━━ Material provided

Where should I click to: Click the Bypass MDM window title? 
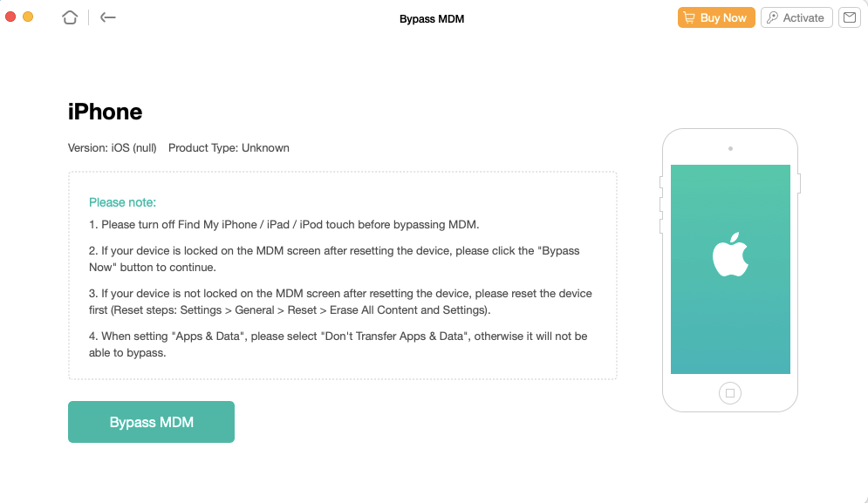[432, 18]
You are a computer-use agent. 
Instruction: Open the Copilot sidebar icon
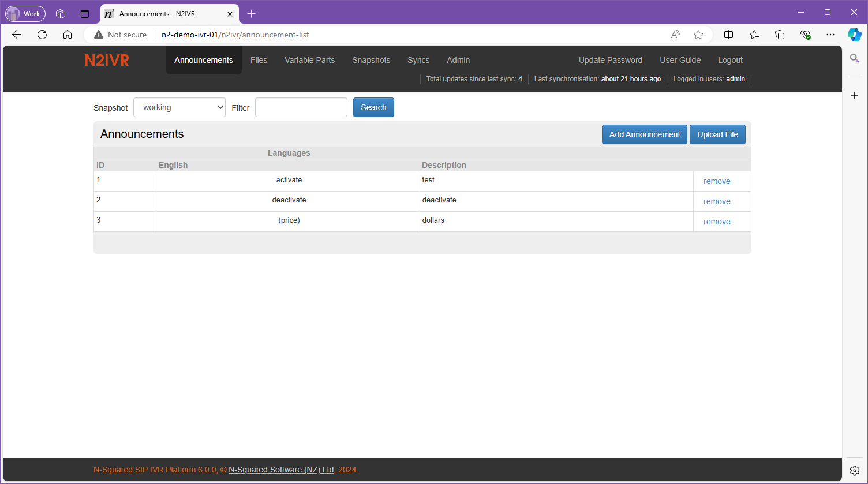(x=854, y=35)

━━━━

→ Task requirements:
Transcribe every record above exactly as written, leaving out any pictures.

→ Solution for this task:
Where should I click to: Click the Bypass MDM window title? 
[432, 18]
You are a computer-use agent. 
Instruction: Open the Copilot sidebar icon
(x=854, y=35)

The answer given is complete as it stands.